Stefan Siegert

Why the logarithmic score is the only local proper utility function

Last update 2022-06-28

The following is based on Bernardo (1979) Expected Information as Expected Utility. I have added a bit of fluff to make the proof more palatable to a general audience.

Suppose a forecaster predicts a probability density function \(p(x)\) for a future univariate, real-valued variable, and the value \(y\) materialises. For example, let's say the forecaster is a weather forecaster who predicts a Gaussian distribution with mean 20 and standard deviation 1 for the next day's temperature, and the measured temperature on the day turns out to be 21 degrees. Then \(p(x) = (2\pi)^{-1/2}e^{-\frac12 (x - 20)^2}\) and \(y=21\).

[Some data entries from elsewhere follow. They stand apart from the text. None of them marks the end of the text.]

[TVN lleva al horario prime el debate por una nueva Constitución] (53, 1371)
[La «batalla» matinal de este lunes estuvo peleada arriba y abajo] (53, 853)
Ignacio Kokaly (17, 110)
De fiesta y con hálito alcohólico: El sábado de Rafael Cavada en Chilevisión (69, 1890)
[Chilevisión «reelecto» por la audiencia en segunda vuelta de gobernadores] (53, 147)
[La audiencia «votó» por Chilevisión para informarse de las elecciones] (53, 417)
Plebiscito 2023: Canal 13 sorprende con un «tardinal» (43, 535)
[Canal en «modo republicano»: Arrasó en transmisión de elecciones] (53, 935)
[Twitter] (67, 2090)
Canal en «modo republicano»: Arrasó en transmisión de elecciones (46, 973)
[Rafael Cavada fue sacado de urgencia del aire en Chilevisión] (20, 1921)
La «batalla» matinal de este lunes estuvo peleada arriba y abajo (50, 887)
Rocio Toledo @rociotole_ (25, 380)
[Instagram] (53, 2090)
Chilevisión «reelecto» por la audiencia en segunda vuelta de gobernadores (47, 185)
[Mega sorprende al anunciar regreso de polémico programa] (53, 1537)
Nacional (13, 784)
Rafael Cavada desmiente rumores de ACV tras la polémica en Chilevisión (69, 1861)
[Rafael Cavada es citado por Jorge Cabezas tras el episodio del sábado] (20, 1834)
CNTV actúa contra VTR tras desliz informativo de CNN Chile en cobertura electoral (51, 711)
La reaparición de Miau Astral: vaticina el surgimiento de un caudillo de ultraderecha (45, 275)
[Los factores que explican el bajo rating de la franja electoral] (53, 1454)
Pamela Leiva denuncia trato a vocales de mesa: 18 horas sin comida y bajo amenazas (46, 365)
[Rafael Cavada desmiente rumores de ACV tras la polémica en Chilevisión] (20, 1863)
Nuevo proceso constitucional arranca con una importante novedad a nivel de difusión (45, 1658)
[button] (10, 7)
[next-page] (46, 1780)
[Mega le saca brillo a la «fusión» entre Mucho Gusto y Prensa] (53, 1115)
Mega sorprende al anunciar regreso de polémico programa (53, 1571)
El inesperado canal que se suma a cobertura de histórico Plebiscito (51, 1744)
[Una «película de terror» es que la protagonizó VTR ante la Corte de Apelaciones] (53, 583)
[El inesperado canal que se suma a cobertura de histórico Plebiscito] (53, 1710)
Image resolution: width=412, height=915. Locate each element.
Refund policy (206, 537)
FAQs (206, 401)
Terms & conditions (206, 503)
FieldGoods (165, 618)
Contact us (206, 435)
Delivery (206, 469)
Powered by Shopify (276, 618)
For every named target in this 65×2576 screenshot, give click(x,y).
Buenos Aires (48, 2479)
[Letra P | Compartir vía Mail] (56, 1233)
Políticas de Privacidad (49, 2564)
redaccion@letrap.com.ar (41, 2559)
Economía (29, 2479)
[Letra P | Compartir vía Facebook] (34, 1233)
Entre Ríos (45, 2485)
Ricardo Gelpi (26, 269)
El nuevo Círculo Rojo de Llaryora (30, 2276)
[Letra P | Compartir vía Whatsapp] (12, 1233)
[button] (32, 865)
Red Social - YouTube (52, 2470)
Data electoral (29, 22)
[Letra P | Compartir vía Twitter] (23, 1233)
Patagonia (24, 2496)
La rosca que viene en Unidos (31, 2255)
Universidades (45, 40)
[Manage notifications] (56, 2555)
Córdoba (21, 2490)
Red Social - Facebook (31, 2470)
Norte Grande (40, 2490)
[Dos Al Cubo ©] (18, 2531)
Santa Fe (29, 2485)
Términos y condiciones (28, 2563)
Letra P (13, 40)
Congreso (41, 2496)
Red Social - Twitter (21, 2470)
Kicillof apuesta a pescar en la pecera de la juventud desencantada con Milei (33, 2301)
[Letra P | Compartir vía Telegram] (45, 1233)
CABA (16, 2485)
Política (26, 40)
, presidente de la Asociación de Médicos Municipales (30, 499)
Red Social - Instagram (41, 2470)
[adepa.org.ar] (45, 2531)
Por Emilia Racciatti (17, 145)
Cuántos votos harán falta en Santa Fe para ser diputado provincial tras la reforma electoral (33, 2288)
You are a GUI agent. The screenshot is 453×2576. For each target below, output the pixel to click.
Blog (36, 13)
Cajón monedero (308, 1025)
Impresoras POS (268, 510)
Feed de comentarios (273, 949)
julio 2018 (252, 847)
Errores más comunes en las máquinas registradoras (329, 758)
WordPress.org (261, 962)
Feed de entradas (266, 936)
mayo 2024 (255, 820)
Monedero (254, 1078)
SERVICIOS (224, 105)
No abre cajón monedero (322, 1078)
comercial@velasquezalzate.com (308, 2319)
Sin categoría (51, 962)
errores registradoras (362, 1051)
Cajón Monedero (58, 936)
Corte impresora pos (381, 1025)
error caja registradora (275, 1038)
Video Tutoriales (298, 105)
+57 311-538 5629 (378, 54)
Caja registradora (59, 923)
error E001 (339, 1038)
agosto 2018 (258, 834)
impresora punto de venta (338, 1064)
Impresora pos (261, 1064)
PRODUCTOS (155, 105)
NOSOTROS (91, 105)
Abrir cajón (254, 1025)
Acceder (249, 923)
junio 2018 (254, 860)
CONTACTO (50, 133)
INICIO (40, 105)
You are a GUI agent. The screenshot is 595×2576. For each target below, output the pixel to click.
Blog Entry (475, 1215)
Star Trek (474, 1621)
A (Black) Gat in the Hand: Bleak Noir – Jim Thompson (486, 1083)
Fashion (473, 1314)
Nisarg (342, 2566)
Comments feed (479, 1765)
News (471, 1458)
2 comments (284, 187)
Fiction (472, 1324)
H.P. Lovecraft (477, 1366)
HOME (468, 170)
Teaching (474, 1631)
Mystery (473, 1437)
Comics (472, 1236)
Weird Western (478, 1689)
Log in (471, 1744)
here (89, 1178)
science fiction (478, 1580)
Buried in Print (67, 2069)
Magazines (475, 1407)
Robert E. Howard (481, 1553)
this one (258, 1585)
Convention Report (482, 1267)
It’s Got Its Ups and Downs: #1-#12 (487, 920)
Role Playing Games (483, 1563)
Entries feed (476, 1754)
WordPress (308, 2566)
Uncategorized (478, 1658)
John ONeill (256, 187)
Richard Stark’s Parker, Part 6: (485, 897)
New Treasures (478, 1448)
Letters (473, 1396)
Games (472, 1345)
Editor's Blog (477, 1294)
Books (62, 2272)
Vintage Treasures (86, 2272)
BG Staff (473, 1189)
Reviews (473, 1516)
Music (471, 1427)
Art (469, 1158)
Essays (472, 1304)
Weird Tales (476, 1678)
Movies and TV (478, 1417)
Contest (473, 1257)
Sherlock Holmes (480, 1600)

We are interested in utility functions. A utility function \(u(p(x), y)\) is a function of the issued forecast distribution \(p(x)\) and the observed outcome of the predicted variable \(y\). The goal of the utility function is to measure the "desirability" of the pair \(\{p(x), y\}\). In other words, the utility function is used retrospectively as a measure of how good \(p(x)\) was at predicting the observed value \(y\).

For this discussion, we want to distinguish between two distributions. The first distribution \(q(x)\) represents the forecaster's true belief. The second distribution \(p(x)\) represents the forecaster's reported probability forecast.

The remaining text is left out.